> _Data extracted from a collection_:
________________________________________

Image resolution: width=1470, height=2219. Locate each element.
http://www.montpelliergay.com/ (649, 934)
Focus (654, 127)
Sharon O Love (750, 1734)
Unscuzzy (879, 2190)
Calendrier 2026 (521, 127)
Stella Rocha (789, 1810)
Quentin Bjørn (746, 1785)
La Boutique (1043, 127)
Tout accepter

________________________________________

> _Task_: Take the lines from the start of the records through the line holding "Quentin Bjørn (746, 1785)", both included, and please print them exactly, with nothing else.

> _Solution to this problem_:
Image resolution: width=1470, height=2219. Locate each element.
http://www.montpelliergay.com/ (649, 934)
Focus (654, 127)
Sharon O Love (750, 1734)
Unscuzzy (879, 2190)
Calendrier 2026 (521, 127)
Stella Rocha (789, 1810)
Quentin Bjørn (746, 1785)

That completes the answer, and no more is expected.